One challenge present throughout studies is the optimal timing of intervention and optimized stem cell type. Preclinical data consistently demonstrates that early intervention within 24-48 hours of initial injury produces the most effective results, yet this is not easily translated clinically. In clinical settings timing of intervention may not be as precise due to logistical factors. These factors may be delayed diagnosis, parental consent and limited cell processing resources that may push beyond the therapeutic window. To overcome this, however, a clearly defined/optimized protocol during which stem cells can be administered is critically needed. Additionally, determining the ideal cell type and dose for the most effective result needs further study. Trials to date have utilized a range of stem cell products, with the most common being mesenchymal stem cells.

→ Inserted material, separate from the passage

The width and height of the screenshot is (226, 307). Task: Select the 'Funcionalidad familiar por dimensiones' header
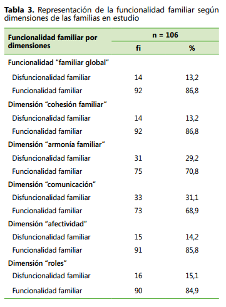(53, 41)
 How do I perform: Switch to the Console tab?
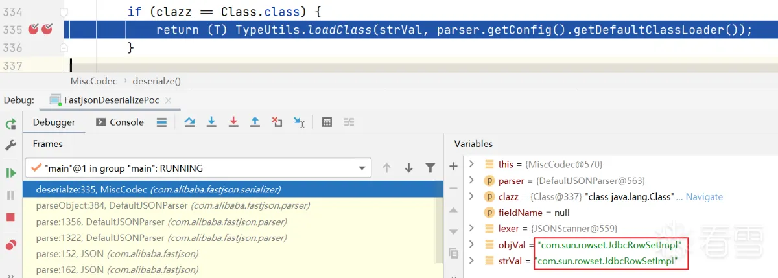click(120, 122)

As previously mentioned, MSCs have commonly been studied due to their strong possession of immunomodulatory properties and growth factors that aid in the regeneration of tissues [17]. Although commonly used, however, researchers have studied a variety of mesenchymal stem cells, including bone marrow-derived (BMSCs), human placental chorionic derived (hpcMCS), umbilical cord Tissue-Derived Cells (hCT-MSCs) and Amniotic Fluid-Derived Stem Cells (hAFSCs). In comparison, other studies have utilized neural stem cells and MSC products like Muse and Temcells. Although researchers have no identified abnormalities from cell dosing, the dose-response relationship is poorly characterized, as it remains unclear whether higher doses host greater effects than lower doses. Current studies shows that researchers do not have a definitive dosage for transplantation. For instance, researchers have delivered a range between ~1×10⁶ to 5×10⁶ cells/kg, indicating that no two studies seem alike. For adoption of stem-cell treatment, future studies that compare dosages and types of stem cell sources are urgently needed to establish which specific stem cell product offers the most consistent long-term benefits.

The route of administration also poses challenges as no set route of transplantation has been established. For instance, throughout various studies, routes of administration have been studied, including intravenous, intracranial, intraperitoneal and intraventricular routes. Intravenous infusion has become the most practical route in neonatal care due to its ability to bypass the need for solute absorption [22]. Researchers have stated that intraventricular routes show positive outcomes in animal studies but carry procedural risks in neonates. In addition, intranasal administration has been established as a promising approach that can bypass the blood-brain barrier, enabling delivery to the central nervous system and is characterized as a noninvasive and easily repeatable form of administration [20]. Overall, a development in the optimized delivery methods is a critical area of research that needs to be studied in the future.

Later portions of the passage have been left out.